Au secours!” hurla t'elle en se levant brusquement.
Marcel
ne voyait guère d'issue à ce combat sauvage. La malheureuse allait
disparaître dans la jungle, emportée par King Kong ou quelque tribu
sanguinaire!
De
sa main libre il arracha le casque.
La
jeune femme retomba dans son fauteuil, échevelée, et leva un regard
empli de reconnaissance vers Marcel :“Merci Tarzan.
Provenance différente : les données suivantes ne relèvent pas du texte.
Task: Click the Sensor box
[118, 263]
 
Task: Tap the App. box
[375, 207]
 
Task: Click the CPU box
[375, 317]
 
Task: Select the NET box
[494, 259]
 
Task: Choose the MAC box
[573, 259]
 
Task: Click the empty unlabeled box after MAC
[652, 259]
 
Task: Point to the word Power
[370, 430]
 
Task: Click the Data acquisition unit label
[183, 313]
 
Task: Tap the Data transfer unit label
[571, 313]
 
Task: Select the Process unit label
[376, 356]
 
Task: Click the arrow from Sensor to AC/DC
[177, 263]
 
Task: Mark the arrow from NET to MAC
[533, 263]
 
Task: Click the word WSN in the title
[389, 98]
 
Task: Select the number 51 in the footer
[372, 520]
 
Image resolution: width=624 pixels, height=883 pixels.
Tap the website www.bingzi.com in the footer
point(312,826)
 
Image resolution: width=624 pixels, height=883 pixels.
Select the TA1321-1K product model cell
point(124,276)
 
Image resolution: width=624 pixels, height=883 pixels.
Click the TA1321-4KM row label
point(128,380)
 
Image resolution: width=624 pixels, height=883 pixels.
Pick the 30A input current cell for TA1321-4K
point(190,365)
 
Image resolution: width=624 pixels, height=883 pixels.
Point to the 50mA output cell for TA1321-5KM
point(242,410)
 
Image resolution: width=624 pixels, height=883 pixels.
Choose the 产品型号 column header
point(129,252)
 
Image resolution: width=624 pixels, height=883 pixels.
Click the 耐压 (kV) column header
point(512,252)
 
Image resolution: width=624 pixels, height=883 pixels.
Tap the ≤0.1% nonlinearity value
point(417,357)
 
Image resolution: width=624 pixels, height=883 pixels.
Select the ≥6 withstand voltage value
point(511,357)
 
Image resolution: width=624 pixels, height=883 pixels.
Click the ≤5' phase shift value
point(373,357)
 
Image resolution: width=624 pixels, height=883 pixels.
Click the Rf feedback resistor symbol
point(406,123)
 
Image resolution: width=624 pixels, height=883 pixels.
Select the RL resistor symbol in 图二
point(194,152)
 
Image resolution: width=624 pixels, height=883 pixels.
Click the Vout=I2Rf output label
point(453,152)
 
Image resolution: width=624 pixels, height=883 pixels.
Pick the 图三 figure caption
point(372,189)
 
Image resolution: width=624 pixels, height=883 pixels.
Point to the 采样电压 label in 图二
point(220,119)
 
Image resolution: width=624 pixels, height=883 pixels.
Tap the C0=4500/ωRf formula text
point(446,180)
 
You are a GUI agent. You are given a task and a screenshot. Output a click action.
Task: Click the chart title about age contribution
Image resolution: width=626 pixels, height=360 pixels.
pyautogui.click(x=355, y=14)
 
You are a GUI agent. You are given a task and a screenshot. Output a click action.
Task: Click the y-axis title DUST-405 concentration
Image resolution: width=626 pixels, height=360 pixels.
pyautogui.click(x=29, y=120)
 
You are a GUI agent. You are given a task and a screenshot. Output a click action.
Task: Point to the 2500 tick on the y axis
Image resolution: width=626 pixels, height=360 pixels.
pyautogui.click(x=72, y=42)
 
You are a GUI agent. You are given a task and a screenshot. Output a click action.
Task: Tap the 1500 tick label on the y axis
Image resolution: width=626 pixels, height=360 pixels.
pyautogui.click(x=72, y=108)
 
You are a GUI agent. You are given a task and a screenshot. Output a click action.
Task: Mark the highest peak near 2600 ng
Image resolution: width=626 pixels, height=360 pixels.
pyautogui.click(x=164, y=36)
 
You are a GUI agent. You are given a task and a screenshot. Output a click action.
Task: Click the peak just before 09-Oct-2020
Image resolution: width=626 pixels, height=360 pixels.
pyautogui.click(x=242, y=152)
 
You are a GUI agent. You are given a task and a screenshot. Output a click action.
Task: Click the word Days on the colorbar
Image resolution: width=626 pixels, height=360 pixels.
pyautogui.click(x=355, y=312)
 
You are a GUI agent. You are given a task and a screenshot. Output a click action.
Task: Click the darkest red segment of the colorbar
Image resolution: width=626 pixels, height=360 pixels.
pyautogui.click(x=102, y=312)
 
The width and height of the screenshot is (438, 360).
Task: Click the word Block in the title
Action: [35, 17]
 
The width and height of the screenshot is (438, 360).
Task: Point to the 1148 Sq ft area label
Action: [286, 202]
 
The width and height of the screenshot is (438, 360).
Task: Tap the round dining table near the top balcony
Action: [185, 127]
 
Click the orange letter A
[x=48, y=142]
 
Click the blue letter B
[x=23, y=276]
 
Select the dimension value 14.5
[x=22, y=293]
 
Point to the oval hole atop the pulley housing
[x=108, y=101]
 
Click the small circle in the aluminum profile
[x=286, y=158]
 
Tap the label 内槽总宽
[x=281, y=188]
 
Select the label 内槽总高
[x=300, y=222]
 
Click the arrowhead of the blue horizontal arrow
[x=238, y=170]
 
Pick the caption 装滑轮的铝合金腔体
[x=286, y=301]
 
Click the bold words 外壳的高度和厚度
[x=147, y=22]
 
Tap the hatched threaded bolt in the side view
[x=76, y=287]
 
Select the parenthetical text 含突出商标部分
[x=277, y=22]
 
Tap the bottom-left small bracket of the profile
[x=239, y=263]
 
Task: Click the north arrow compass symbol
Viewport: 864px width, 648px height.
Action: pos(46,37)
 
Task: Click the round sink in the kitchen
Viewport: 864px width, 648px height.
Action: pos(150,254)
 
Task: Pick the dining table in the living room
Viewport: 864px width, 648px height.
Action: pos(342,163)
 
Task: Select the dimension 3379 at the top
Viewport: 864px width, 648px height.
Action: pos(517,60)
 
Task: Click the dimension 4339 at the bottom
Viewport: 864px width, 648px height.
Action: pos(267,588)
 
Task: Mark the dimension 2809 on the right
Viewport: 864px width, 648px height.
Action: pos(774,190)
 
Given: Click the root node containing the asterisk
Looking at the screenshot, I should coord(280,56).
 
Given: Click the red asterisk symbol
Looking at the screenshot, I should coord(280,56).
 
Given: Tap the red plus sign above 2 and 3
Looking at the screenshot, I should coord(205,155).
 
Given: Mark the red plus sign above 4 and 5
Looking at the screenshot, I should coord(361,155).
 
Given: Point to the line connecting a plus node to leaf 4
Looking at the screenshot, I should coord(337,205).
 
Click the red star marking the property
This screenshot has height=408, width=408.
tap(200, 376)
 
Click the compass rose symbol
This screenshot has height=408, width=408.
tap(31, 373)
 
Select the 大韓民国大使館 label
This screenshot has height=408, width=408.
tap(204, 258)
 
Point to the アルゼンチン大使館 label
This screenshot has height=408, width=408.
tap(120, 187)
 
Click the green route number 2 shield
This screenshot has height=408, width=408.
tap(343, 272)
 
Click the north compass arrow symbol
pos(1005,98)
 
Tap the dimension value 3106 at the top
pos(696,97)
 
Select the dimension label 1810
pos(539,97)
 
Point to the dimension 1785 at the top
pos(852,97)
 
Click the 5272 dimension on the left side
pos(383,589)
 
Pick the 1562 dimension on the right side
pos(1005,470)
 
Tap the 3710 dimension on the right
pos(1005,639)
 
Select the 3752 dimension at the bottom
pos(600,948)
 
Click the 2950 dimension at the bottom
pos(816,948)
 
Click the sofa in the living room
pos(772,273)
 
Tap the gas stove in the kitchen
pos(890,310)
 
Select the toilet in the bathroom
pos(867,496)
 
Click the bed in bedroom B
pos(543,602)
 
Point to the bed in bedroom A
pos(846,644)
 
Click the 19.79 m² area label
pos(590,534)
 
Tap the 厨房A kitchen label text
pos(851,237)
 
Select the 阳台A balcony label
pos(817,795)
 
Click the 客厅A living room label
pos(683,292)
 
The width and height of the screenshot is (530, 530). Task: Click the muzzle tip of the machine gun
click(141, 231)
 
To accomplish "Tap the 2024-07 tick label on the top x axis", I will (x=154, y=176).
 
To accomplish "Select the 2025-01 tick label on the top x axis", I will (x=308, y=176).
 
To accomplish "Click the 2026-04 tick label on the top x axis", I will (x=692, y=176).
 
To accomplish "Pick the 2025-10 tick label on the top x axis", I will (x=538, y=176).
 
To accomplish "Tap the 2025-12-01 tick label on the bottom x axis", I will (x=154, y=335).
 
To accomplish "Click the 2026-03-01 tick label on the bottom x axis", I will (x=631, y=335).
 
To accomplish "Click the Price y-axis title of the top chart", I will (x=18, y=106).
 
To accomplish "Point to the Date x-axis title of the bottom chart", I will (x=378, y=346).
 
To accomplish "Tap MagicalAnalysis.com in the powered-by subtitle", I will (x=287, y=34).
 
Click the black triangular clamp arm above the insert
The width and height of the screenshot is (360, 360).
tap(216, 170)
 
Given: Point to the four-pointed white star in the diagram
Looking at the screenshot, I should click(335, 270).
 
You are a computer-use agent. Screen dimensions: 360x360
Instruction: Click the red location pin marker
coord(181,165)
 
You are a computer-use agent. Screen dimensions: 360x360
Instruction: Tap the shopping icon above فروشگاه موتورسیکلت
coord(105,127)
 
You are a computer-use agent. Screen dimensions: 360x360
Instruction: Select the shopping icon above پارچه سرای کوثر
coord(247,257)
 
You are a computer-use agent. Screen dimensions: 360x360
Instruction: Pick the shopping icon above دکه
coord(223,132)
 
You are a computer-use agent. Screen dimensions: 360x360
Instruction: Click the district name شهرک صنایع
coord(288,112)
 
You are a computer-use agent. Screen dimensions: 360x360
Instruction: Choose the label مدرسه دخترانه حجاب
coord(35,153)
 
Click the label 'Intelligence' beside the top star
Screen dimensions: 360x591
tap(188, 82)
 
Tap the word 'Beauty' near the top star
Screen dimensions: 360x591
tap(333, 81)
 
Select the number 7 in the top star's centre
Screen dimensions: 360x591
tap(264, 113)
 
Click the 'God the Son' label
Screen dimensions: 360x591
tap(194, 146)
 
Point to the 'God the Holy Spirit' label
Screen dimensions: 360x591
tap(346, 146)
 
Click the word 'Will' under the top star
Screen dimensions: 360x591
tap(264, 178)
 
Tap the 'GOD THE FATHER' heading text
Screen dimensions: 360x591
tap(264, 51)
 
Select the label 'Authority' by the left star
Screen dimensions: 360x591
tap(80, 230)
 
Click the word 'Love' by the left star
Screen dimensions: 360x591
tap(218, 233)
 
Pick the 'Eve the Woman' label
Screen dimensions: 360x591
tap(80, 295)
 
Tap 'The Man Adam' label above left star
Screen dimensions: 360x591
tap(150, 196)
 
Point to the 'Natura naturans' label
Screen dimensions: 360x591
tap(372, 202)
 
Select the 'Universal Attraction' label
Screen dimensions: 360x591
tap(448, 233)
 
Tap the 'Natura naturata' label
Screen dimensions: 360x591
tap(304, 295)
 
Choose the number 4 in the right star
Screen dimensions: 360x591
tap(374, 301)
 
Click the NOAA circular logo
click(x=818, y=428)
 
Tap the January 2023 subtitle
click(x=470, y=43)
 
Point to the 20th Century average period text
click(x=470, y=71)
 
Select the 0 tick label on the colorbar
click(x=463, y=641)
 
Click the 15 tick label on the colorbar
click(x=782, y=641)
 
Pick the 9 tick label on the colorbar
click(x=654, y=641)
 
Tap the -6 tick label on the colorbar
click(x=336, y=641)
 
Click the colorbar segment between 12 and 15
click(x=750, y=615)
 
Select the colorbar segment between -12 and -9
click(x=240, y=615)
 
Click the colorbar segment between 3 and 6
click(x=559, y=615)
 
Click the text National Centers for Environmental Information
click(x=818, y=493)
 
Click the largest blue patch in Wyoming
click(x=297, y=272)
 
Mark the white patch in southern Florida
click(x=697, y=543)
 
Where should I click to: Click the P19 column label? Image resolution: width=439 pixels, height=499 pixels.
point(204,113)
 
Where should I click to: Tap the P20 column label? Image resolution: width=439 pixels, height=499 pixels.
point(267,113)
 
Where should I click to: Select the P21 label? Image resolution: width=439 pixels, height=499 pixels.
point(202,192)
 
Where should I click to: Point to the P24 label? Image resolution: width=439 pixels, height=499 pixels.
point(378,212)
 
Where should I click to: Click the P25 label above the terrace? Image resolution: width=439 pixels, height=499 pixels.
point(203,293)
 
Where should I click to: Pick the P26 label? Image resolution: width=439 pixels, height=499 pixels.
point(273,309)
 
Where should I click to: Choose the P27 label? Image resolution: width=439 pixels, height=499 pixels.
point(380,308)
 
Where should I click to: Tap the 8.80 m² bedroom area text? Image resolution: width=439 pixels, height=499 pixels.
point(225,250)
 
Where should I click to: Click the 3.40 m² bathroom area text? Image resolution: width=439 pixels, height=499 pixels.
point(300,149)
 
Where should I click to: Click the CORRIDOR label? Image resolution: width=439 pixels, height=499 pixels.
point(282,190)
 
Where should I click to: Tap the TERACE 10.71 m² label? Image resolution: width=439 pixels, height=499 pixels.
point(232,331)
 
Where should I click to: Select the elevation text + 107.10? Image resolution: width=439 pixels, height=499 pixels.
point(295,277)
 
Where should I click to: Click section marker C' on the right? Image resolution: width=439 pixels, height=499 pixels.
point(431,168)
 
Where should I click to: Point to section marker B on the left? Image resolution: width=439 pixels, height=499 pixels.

Vous m'avez
sauvé la vie”.
Elle
n'avait pas lâché son bras.
Marcel
Tarzan prit un sourire satisfait. ”Oh ce n'est rien” dit-il à
voix basse comme pour s'excuser d'être là “je viens déjà de
sauver un naufragé”.
La
jeune femme lui jeta un regard éperdu de reconnaissance :”Vous
allez rester près de moi, n'est-ce pas?” et elle lâcha son bras
pour remettre le masque sur sa tête.
Marcel
Tarzan recula lentement, laissant Jane à ses ennuis.
A
mesure qu'il reculait, des bribes de conversations lui parvenaient,
des soupirs d'extase, des invectives, des cris d'effroi et des râles
funestes.
Sous
ses yeux chacun de ces esclaves casqués tremblait, jurait ou crevait
dans l'indifférence générale et sans que personne ne vint à leur
secours... à part lui.
Avant
d'atteindre la porte de sortie il dut enjamber quelques corps secoués
de spasmes et – ayant repoussé un ultime excité pendu à son cou
qui beuglait “T'as d'beaux yeux, tu sais” – il sortit
précipitamment.
Au
guichet il demanda à être remboursé de la place qu'il n'avait ni
virtuellement ni réellement occupée mais le préposé l'ayant
virtuellement envoyé sur les roses il l'assomma d'un coup de poing
bien réel.
Sur
le parking du multiplex, des paradisiers chantaient en faisant la
roue sur un lampadaire, un rayon de soleil jouait à cache-cache avec
une canopée de pollution industrielle.
Marcel
Tarzan rajusta son pagne et inspirant à pleins poumons l'air vicié
du parking il chassa les oiseaux d'un O
i o i o iooooo
asthmatique puis se dirigea vers sa Panda géante noire et blanche
qui ronronnait d'impatience.
Il
n'était pas près de retourner voir un film de ce Marc
Montagne de Sucre!
Pas
étonnant qu'avec un nom pareil , les gens deviennent fous...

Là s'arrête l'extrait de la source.